Not only would that be a shock to the Starbucks culture, but it would be a major setback for employee-based health care coverage in this country. Indeed, Starbucks and Costco, the mega store chain that also provides health care benefits to part-timers, are often hailed as the type of service employer who is doing the right thing. In return, they usually attract more talented and engaged employees.
It would be a huge step backward should Starbucks reverse course and stop providing health care to its part-time baristas, counter help and other workers.
Still, it is within the realm of possibility.
Recently, Starbucks announced declining earnings for this year, while its stock is tumbling.
Things are so choppy that founder Howard Schultz has been forced to return to the executive suite and try to get the franchise cooking again.
Despite his best efforts, investors are getting antsy and that's never good. When management is under pressure it starts looking to quickly cut costs. In Starbucks case, trimming or ending expensive health care insurance would be an option.
Starbucks hasn't brought up the possibility of cutting health care benefits, but it must be on Schultz's mind.
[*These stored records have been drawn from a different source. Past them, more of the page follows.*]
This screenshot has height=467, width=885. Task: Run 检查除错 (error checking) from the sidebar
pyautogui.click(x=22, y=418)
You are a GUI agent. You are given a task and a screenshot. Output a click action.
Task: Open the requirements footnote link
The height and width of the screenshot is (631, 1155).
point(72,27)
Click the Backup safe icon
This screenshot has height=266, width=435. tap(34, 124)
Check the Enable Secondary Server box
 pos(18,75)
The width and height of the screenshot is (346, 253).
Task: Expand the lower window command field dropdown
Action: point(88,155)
Only a few years ago--when Starbucks could do no wrong--Schultz was already lamenting the escalating price of health care, noting that it was outstripping what Starbucks paid for coffee. Commodity prices are higher now, but I'm betting that's still true.
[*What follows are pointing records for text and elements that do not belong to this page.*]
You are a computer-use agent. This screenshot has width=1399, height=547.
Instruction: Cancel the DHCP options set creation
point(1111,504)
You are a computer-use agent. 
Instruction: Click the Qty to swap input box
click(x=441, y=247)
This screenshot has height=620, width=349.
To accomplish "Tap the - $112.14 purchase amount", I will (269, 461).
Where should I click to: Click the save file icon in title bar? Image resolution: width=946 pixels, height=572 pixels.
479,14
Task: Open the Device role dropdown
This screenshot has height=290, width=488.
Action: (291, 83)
Schultz is trying to revitalize Starbucks by going back to its roots of exceptional customer service and products. He's also rethinking the company's recent expansion plans and deciding whether it should be an outlet for selling Cd's and other peripheral products.
But that's nibbling around the edges.
If a turnaround does not quickly occur, management may have no choice but to shelve good intentions and rethink its philosophy of providing health care to all workers.
In the short run, cutting benefits may be one of the most effective ways to save money, improve profits and keep investors from pressuring Starbucks into selling or merging.
But in the long haul?
Well, let's just say that would be an unhealthy choice for everyone who works at Starbucks or buys its coffee.